Bolsonaro presidente representa o regresso ao poder em Brasília dos sectores mais reaccionários do grande capital brasileiro e dos grandes agrários aliados ao imperialismo; representa o perigo de uma nova ditadura, com ou sem generais, e de uma política económica neoliberal do tipo da que, a partir de 1973, foi imposta no Chile pelos Chicago Boys do ditador Pinochet.

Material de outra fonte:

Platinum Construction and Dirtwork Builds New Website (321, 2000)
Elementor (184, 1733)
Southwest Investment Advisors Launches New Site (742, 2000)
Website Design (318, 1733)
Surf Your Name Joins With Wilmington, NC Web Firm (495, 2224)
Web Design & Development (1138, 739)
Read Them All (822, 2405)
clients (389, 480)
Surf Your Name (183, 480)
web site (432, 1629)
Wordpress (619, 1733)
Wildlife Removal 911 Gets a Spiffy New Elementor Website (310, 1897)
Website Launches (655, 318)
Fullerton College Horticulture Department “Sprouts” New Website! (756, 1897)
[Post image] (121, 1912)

Paira, pois, uma ameaça fascista sobre o Brasil, importa dizê-lo com clareza. Uma ameaça que, a concretizar-se, apontará como alvo os comunistas e outras forças de esquerda, progressistas e democráticas, os sindicatos, os movimentos sociais, as organizações populares e, de um modo geral, os trabalhadores e o povo brasileiro.
Um governo de extrema-direita no Brasil constitui, também, uma acrescida ameaça à paz na América Latina, já que Bolsonaro será um submisso seguidor do imperialismo norte-americano, que mantém o bloqueio económico, financeiro e comercial contra Cuba, ameaça intervir militarmente contra a Venezuela bolivariana, a quem impõe igualmente um bloqueio económico e financeiro, hostiliza a Nicarágua e a Bolívia, investe contra qualquer país que defenda uma via soberana de desenvolvimento ou ouse resistir à ofensiva de Washington contra os povos, no continente americano e no mundo.

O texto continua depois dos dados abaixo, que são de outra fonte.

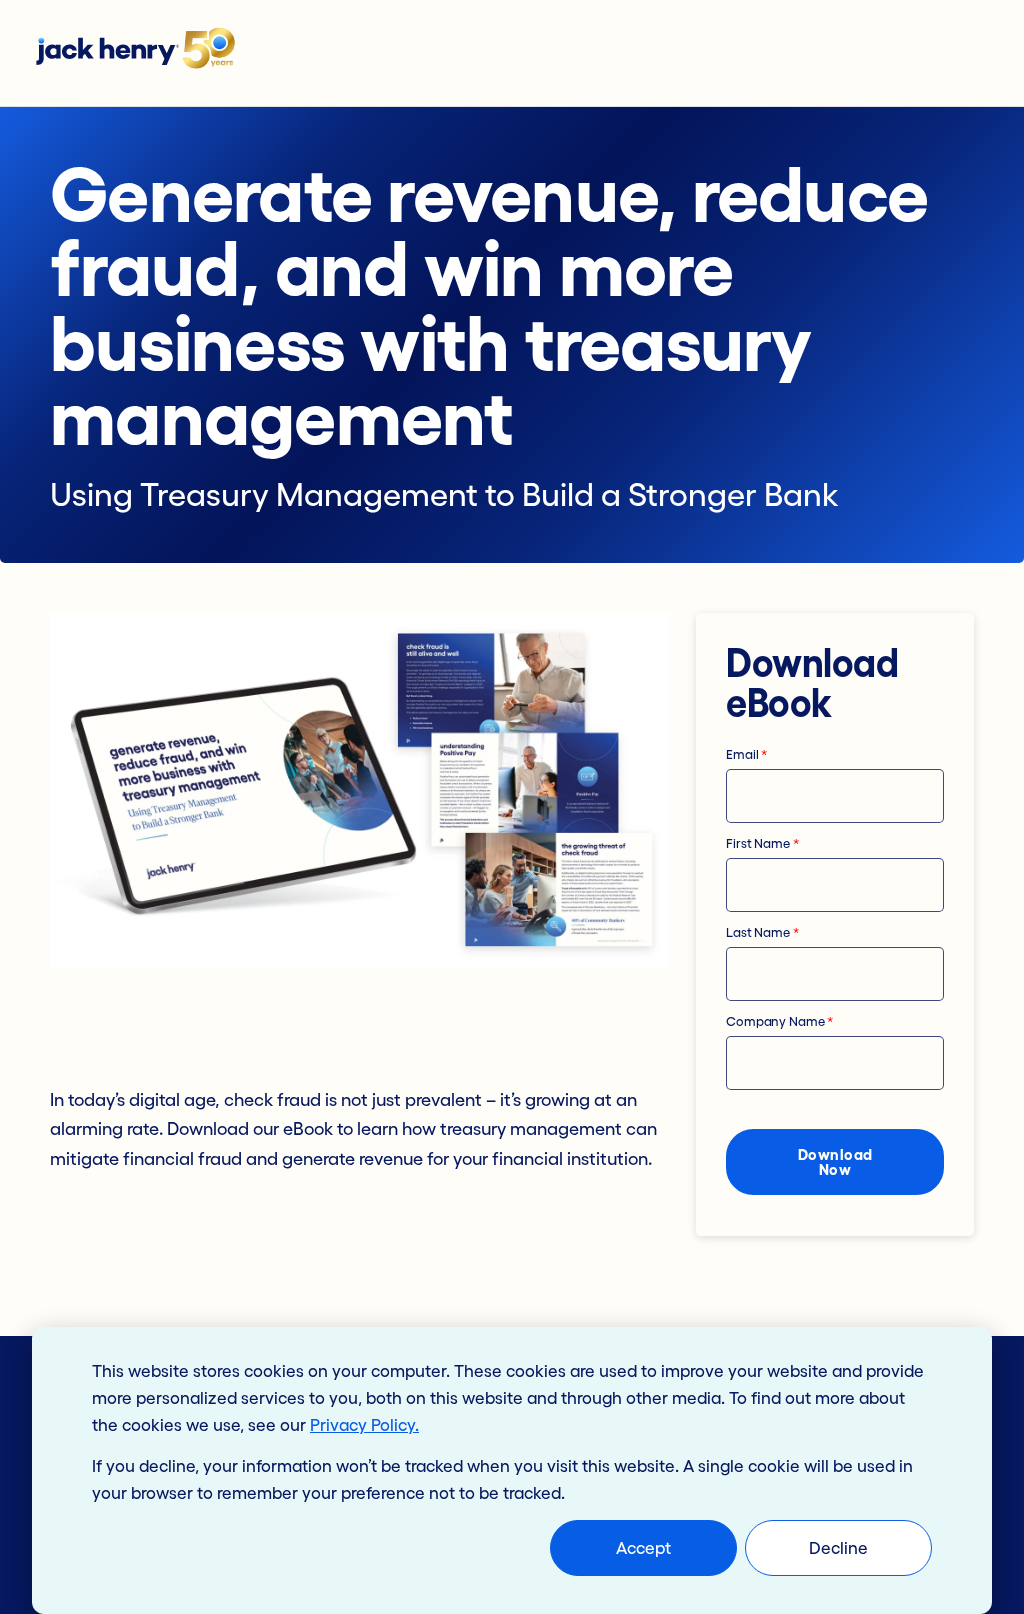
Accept (643, 1547)
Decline (838, 1547)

Reafirmar e reforçar solidariedade
Numa situação que coloca grandes exigências, importa reafirmar e reforçar a solidariedade para com os comunistas e outras forças democráticas e progressistas, com os trabalhadores e o povo brasileiro, na sua luta em defesa da democracia, do progresso social e da soberania nacional.
Tal como no passado, os trabalhadores e o povo brasileiro, com as suas organizações políticas, sindicais e sociais, saberão resistir à opressão, enfrentar as ameaças, defender os seus direitos, continuar a luta pela democracia e pelo progresso social. E, pela luta, serão criadas de novo condições para uma «virada» como a de 2002, que permitiu a conquista de mais direitos para os trabalhadores e o povo brasileiro e o desenvolvimento e afirmação soberana do Brasil.